● **Problems to work on**:
A) Answer these questions using the passage on North American shamanism:
(i) How long can Navajo curing ceremonials last?
(ii) What does the private treatment given by Pima shamans include?
(iii) Under what name was the peyote religion legally organized in the twentieth century?
B) Extend the passage on North American shamanism beyond its final sentence.

● **Reading passage**:
Navajo religion centers on conceptions of health. Extraordinarily complex curing ceremonials that last as long as eight days and nine nights are performed by individuals who learn through apprenticeship the many songs, prayers, and ritual procedures as well as the accompanying story traditions. Many ceremonies are directed toward associated classes of disease etiology.

Among the Pima of the Southwest, shamans treat many kinds of illnesses attributed to spirit forces identified with animals and other natural forms. The treatment is private and includes sucking, blowing, and singing.

In recent decades in Oklahoma and other areas where Native Americans have experienced significant intertribal contact, as well as contact with non-natives, innovative forms of shamanism have resulted that are directed toward the complexities and dangers associated with an acculturative environment.

The development and widespread practice of the peyote religion, legally organized in the twentieth century as the Native American Church, are rooted in an older shamanic tradition. This religious movement commonly serves some of the same needs as does shamanism; its techniques and practices are often similar to those of shamanism.

This brief survey is perhaps adequate only in suggesting the extent, complexity, and importance of shamanism among tribal peoples throughout North America. In many respects the study of shamanism in North America is undeveloped. The publication of Mircea Eliade's Shamanism: Archaic Techniques of Ecstasy (1951; Eng. ed., New York, 1964) widely expanded the interest in the study of shamanism as a worldwide religious phenomenon but has had relatively little impact on the study of North American shamanism. Conversely, the consideration of the North American religious practices we have called "shamanism" has had little impact on the broader study of shamanism. North American shamanism therefore raises many important issues that constitute an enriching challenge to the study of the phenomenon worldwide.

Saved data entries
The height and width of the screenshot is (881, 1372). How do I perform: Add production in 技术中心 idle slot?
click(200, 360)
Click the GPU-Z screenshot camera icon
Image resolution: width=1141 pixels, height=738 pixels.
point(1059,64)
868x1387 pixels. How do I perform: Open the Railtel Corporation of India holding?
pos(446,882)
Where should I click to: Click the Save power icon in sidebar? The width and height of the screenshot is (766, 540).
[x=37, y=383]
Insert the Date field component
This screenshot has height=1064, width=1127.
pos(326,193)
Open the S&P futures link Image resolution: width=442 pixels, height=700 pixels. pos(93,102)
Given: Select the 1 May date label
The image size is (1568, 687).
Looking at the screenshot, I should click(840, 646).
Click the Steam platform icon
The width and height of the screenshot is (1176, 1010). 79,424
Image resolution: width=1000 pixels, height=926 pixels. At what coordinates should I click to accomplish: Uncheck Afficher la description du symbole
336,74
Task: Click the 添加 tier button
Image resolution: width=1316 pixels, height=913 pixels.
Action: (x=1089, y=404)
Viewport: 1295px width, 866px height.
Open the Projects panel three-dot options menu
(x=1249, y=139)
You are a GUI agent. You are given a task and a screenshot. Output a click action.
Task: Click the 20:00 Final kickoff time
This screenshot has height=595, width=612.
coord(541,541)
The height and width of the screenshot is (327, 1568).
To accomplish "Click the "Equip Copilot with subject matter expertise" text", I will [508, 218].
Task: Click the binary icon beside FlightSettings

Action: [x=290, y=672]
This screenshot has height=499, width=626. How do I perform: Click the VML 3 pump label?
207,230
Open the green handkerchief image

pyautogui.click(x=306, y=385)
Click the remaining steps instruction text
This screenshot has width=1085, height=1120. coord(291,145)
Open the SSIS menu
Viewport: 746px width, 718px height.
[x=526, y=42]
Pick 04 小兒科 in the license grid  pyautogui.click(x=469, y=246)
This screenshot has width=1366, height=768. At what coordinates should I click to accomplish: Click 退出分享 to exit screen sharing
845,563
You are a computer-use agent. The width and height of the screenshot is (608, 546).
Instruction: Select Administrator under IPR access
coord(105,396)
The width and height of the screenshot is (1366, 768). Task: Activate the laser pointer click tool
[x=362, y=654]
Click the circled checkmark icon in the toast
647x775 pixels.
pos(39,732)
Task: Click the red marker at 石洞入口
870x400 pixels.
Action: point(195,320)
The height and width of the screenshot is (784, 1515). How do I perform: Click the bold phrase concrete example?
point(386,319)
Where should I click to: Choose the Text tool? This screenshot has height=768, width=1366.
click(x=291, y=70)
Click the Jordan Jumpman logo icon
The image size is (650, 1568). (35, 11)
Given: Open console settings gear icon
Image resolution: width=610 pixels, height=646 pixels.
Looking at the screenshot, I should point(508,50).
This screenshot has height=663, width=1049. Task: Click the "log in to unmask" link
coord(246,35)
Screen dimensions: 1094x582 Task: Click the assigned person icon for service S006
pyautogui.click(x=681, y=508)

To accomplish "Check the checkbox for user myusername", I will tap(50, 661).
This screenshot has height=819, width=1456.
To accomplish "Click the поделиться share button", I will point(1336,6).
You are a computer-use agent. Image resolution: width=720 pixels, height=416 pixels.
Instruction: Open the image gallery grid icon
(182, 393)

● **Exercise responses**:
A)
(i) As long as eight days and nine nights.
(ii) Sucking, blowing, and singing.
(iii) The Native American Church.

B)
See Also

Ghost Dance; North American Indian Religions, article on New Religious Movements; North American Indians, article on Indians of the Plains.

Bibliography

The principal definitional discussions of shamanism that take North America into consideration are Åke Hultkrantz's "Spirit Lodge, a North American Shamanistic Séance," in Studies in Shamanism, edited by Carl-Martin Edsman (Stockholm, 1962), pp. 3268, and Hultkrantz's "A Definition of Shamanism," Temenos 9 (1973): 2537. In the later article "techniques of ecstasy" is put forward as a necessary criterion, thus leading to the conclusion that most North American practices are pseudoshamanism, since ecstasy is not widespread. Kenneth M. Stewart's "Spirit Possession in Native America," Southwestern Journal of Anthropology 2 (1946): 323339, attempts to show that ecstatic and other entranced states, which the author loosely terms "possession," existed widely throughout North America, but close examination of his data reveals that ecstasy in shamanism occurs rarely beyond the sub-Arctic and the Northwest Coast.

Surprisingly few widely comparative studies of shamanism exist. Leonard L. Leh's "The Shaman in Aboriginal North American Society," University of Colorado Studies 21 (1934): 199263, is a relatively extensive survey by geographic area. Willard Z. Park's study Shamanism in Western North America (1938; reprint, New York, 1975) compares Paviotso (Northern Paiute) shamanism with shamanic practices throughout western North America.

The great resource for the study of North American shamanism is the ethnographic record. Although uneven in most respects, it often includes extensive material on shamanism. Exemplary studies that focus on shamanic practices of a single tribe are Park's work on the Paviotso; Piman Shamanism and Staying Sickness (Tucson, 1974) by Donald M. Bahr and others; the section on shamanism in Franz Boas's Religion of Kuakiutl Indians, vol. 2, Translations (New York, 1930); and David E. Jones's Sanapia, Comanche Medicine Woman (New York, 1972).